== RECORD EXCERPTS ==
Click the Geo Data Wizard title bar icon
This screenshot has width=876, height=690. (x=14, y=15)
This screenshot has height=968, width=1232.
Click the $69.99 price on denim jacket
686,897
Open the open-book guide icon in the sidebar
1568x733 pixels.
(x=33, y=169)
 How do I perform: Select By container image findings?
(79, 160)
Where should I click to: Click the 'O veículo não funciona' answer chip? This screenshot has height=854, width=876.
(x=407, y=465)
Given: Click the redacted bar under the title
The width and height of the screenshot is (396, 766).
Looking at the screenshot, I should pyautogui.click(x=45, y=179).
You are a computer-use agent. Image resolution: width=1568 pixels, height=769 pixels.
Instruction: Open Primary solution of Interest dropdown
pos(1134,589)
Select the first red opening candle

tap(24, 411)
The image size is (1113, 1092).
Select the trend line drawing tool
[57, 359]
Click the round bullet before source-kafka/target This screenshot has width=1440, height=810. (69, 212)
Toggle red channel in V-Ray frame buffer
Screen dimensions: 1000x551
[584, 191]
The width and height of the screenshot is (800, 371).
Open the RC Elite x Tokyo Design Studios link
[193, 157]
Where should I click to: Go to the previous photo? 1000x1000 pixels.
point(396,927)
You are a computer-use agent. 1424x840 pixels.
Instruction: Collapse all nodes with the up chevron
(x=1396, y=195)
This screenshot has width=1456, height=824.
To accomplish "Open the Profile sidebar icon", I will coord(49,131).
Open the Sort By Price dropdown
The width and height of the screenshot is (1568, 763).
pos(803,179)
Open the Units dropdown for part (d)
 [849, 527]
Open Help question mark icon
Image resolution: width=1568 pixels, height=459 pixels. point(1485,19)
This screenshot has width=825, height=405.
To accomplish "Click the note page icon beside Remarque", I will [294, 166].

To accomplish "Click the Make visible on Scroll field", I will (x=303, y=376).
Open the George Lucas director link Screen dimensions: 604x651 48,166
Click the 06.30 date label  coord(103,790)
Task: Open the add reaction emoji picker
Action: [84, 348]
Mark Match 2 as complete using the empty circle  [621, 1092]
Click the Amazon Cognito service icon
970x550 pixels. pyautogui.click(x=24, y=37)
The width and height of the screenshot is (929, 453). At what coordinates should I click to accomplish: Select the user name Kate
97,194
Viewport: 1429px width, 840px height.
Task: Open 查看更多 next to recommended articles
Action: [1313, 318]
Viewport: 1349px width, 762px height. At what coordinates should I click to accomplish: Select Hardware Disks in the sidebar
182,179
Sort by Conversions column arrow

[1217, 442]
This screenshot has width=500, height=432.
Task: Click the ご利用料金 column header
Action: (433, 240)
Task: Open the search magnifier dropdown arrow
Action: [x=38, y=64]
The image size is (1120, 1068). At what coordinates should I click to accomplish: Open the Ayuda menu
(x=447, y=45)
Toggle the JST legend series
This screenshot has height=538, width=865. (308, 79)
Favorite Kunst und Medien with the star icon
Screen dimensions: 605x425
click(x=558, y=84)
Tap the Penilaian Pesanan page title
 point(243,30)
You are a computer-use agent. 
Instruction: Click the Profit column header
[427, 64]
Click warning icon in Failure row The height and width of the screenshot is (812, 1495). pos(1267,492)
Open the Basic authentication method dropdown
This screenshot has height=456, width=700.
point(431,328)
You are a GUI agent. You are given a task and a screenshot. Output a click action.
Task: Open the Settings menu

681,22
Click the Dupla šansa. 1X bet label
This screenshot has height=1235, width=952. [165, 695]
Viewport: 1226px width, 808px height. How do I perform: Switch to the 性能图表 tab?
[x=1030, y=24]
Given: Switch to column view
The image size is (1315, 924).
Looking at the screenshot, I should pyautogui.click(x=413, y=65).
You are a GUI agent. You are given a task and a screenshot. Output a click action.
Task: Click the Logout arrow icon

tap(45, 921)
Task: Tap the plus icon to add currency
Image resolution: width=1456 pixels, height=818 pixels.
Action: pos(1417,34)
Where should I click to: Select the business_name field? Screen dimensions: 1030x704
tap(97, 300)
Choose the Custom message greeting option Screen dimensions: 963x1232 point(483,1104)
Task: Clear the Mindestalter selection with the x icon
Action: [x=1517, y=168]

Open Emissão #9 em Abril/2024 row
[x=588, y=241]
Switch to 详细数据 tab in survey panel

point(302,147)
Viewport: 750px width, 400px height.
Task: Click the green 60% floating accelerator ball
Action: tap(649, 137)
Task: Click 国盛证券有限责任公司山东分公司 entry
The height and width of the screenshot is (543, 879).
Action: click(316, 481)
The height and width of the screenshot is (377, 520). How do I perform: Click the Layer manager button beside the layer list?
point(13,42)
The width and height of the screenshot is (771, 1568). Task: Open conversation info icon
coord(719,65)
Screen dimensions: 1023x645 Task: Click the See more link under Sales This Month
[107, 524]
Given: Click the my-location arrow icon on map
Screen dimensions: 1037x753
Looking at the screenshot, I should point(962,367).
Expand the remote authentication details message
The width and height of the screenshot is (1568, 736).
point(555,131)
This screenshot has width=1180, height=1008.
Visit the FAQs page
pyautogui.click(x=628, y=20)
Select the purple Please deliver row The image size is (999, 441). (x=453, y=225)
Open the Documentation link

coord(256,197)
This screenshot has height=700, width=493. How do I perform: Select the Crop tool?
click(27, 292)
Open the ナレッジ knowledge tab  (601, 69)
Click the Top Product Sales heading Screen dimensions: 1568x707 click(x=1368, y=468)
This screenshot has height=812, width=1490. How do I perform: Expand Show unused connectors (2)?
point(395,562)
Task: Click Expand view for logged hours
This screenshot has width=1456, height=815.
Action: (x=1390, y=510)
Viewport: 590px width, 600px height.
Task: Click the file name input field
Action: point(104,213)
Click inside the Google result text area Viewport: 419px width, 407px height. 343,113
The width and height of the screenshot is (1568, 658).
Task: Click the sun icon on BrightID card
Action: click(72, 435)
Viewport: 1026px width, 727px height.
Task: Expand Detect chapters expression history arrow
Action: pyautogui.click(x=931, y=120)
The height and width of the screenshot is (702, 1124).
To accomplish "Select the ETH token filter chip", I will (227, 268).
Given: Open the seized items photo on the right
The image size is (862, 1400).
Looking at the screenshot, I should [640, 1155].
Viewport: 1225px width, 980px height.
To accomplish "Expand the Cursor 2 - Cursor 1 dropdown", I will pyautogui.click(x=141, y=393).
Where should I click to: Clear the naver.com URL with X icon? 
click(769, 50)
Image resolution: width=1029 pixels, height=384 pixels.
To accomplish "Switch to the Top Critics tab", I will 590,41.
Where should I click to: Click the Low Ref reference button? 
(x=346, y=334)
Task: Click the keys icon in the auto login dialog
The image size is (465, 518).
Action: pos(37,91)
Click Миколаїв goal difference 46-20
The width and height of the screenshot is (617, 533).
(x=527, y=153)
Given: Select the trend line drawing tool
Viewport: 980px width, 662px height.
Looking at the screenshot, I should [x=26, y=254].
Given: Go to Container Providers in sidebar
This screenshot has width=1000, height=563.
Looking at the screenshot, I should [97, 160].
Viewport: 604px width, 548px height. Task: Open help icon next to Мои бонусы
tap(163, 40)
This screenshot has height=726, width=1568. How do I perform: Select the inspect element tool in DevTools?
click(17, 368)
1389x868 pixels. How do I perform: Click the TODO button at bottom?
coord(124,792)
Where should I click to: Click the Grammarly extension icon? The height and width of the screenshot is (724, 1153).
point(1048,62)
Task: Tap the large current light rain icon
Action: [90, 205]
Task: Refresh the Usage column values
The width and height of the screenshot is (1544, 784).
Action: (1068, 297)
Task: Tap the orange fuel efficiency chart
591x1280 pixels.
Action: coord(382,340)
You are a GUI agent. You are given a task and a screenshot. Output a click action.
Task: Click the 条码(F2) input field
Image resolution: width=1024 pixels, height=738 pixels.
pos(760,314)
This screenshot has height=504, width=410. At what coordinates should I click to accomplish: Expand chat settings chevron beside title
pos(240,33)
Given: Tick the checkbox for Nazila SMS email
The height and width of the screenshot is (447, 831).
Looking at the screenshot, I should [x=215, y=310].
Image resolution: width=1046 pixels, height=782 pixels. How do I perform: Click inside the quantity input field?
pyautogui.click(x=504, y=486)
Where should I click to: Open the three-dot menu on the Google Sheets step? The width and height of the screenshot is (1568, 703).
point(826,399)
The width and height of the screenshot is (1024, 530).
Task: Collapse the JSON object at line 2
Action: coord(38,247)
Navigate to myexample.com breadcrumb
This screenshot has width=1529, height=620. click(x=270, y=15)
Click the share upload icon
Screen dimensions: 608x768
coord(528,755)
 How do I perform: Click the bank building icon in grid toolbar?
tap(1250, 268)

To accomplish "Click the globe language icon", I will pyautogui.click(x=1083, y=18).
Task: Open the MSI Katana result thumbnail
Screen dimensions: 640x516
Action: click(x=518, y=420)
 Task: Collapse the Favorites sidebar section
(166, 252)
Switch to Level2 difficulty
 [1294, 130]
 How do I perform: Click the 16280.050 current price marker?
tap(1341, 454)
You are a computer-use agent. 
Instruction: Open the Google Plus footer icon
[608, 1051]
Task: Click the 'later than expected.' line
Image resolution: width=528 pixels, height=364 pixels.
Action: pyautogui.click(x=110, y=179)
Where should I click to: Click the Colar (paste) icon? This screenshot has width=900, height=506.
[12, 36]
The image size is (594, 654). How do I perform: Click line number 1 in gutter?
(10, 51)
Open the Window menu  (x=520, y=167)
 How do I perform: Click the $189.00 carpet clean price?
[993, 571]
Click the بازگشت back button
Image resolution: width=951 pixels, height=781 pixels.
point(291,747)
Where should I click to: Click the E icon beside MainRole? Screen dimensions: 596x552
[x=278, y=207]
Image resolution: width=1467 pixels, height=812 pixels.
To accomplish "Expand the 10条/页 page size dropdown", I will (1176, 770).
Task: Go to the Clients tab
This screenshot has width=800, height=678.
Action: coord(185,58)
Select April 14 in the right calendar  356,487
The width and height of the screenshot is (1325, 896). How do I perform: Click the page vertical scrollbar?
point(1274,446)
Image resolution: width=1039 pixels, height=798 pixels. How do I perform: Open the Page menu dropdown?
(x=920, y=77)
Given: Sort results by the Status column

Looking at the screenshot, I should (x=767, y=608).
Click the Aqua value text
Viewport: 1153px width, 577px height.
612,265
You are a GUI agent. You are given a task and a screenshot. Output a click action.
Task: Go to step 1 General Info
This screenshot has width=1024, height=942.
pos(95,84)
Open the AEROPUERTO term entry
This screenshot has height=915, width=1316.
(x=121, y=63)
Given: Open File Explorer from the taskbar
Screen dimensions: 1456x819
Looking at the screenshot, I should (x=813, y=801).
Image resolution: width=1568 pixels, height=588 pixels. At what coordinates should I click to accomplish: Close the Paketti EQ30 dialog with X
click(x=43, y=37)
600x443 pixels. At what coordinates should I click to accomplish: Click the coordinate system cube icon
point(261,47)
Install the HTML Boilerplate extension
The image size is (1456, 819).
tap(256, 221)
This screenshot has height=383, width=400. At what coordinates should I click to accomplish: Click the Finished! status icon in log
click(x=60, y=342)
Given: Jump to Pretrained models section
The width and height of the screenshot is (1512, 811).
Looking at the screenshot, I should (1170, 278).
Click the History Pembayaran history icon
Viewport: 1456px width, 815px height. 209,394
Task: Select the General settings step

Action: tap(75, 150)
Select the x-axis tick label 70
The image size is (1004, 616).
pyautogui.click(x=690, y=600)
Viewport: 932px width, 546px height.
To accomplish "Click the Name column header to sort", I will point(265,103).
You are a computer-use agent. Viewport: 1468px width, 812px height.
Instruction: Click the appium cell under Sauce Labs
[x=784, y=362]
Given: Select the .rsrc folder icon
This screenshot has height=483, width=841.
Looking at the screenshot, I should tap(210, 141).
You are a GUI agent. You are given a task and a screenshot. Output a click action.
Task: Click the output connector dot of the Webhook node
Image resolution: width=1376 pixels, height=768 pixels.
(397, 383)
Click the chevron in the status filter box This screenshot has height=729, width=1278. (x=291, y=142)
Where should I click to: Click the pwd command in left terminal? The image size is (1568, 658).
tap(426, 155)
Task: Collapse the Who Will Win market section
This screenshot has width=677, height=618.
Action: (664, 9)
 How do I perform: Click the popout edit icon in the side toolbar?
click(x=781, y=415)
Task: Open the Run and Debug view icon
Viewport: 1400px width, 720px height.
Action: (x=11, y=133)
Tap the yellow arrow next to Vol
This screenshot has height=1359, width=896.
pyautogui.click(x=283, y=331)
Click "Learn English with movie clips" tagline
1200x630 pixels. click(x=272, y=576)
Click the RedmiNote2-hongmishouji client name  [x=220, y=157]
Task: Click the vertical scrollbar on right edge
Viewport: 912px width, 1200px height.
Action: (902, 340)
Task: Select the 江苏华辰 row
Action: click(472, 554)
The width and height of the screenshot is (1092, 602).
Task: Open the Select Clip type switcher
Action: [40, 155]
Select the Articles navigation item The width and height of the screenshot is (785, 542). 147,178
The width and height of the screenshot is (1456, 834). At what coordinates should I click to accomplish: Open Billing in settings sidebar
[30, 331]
===
YOUR GOAL
Write out the data above verbatim, from the line with "This screenshot has height=726, width=1568." up to and including the line with "Action: coord(38,247)".

EXERCISE SOLUTION
This screenshot has height=726, width=1568. How do I perform: Select the inspect element tool in DevTools?
click(17, 368)
1389x868 pixels. How do I perform: Click the TODO button at bottom?
coord(124,792)
Where should I click to: Click the Grammarly extension icon? The height and width of the screenshot is (724, 1153).
point(1048,62)
Task: Tap the large current light rain icon
Action: [90, 205]
Task: Refresh the Usage column values
The width and height of the screenshot is (1544, 784).
Action: (1068, 297)
Task: Tap the orange fuel efficiency chart
591x1280 pixels.
Action: coord(382,340)
You are a GUI agent. You are given a task and a screenshot. Output a click action.
Task: Click the 条码(F2) input field
Image resolution: width=1024 pixels, height=738 pixels.
pos(760,314)
This screenshot has height=504, width=410. At what coordinates should I click to accomplish: Expand chat settings chevron beside title
pos(240,33)
Given: Tick the checkbox for Nazila SMS email
The height and width of the screenshot is (447, 831).
Looking at the screenshot, I should [x=215, y=310].
Image resolution: width=1046 pixels, height=782 pixels. How do I perform: Click inside the quantity input field?
pyautogui.click(x=504, y=486)
Where should I click to: Open the three-dot menu on the Google Sheets step? The width and height of the screenshot is (1568, 703).
point(826,399)
The width and height of the screenshot is (1024, 530).
Task: Collapse the JSON object at line 2
Action: coord(38,247)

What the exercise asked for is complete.